But latelyyyyyy something's been getting on my nerves Pablo usually gets attention as he's a tiny guy but now I've got Neeva too I get stopped about 15 times when I'm out with them which is fair enough but sometimes it's so annoying as I just want to go a peaceful walk without having to stop all the time most of the time I do like chatting to people about them but sometimes I just want to walk. I do walk them in fields and nature walks but the route to them places is through a public park so it's just mental. Pablo is terrified of strangers unless you've got a dog then he'll be your friend its a bit weird lol! But in general he's really scared especially of kids as they scream and run at him and no matter how many times I tell them "no no he's scared don't touch him" they still do it which is exhausting. He even growled and snapped at a kid who after repeated warnings by me came at him from behind when I was walking away as I was getting annoyed. Neeva loves everything and everyone soon as she sees someone she's trying to run over to get her belly rubbed which leads me to my next rant people for some reason just scoop her up without asking or any warning I love people being super nice to my dogs but I would never pick up someone's dog, I'll tell them to put her down as she's too small and wriggly and a woman last night was like no no she loves me! 

I'm nearing my wits end :laughing5: 
Anyone else deal with this and any tips? I know if I was walking a Rottweiler people wouldn't constantly be trying to pick it up or run and scream at it so it should be the same for chi's!!


----------



## Chiluv04 (Dec 19, 2013)

Haha! You said it! People would not do this if you had any large breed dog for that matter. I will be honest, it won't likely change any time soon. Chi's in general attract loads of attention. BUT! In my experience the second I got long coats, it got worse. And people love the tinies. I once had Ava on the counter during check out at a pet store, the cashier leaned into her and Ava bit her nose :flushed:! It happened so fast I didn't have a chance to react. Some people are nice and will ask to pet the dogs ( which is always a no) but others just take it upon themselves. Unfortunately Ava isn't as friendly as she was as a pup ( unless she knows you ). But usually I try to have treats with me to give to folks who want to say hi.


----------



## Jessicashield (Feb 13, 2015)

this is exactly the same as when I walk mills! its unbelievable, I agree its nice to chat about them etc but sometimes it is nice to have a peaceful walk. millie is really happy to meet new people she doesn't get scared but still it doesn't mean strangers should pick her up. once I was walking up to the shop and a woman that was waiting at a bus stop just picked her up and was like i can watch her whilst you go in the shop i was like no thankyou! she must of thought i was crazy to leave my baby with a stranger! 
personally i just go for the ''she needs to get back for her tea now so we will have to be quick!'' and usually they let us go haha!


----------



## Cait93x (Feb 3, 2015)

Chiluv04 said:


> Haha! You said it! People would not do this if you had any large breed dog for that matter. I will be honest, it won't likely change any time soon. Chi's in general attract loads of attention. BUT! In my experience the second I got long coats, it got worse. And people love the tinies. I once had Ava I the counter during check out at a pet store, the cashier leaned into her and Ava bit her nose :flushed:! It happened so fast I didn't have a chance to react. Some people are nice and will ask to pet the dogs ( which is always a no) but others just take it upon themselves. Unfortunately Ava isn't as friendly as she was as a pup ( unless she knows you ). But usually I try to have treats with me to give to folks who want to say hi.

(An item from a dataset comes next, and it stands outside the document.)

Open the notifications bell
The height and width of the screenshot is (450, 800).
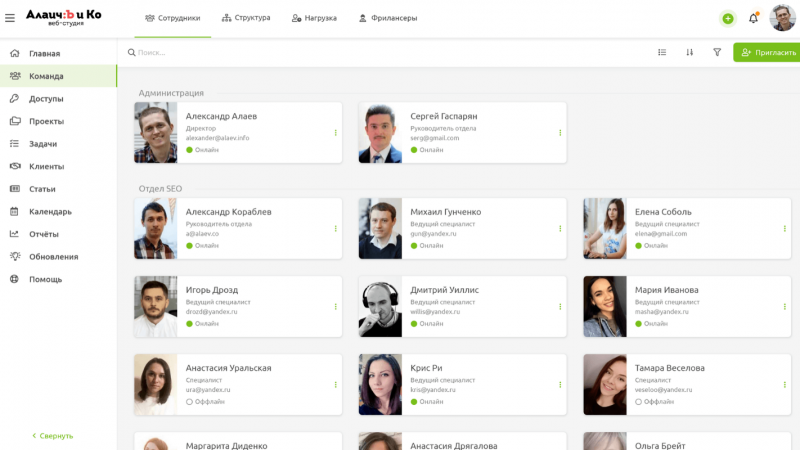coord(753,18)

Oh it annoys me so much meoshia!! Haha no wonder Ava gave her a nip I don't blame her you don't out your face down to an unknown dog it's so daft!! Yes I defiantly get more attention with Neeva as she's a tiny fluff ball! I love when people ask if they can pet them its respectful! But oh I don't know I might start saying "no don't touch them they recently killed a lion they're crazy" :laughing5:



Jessicashield said:


> this is exactly the same as when I walk mills! its unbelievable, I agree its nice to chat about them etc but sometimes it is nice to have a peaceful walk. millie is really happy to meet new people she doesn't get scared but still it doesn't mean strangers should pick her up. once I was walking up to the shop and a woman that was waiting at a bus stop just picked her up and was like i can watch her whilst you go in the shop i was like no thankyou! she must of thought i was crazy to leave my baby with a stranger!
> personally i just go for the ''she needs to get back for her tea now so we will have to be quick!'' and usually they let us go haha!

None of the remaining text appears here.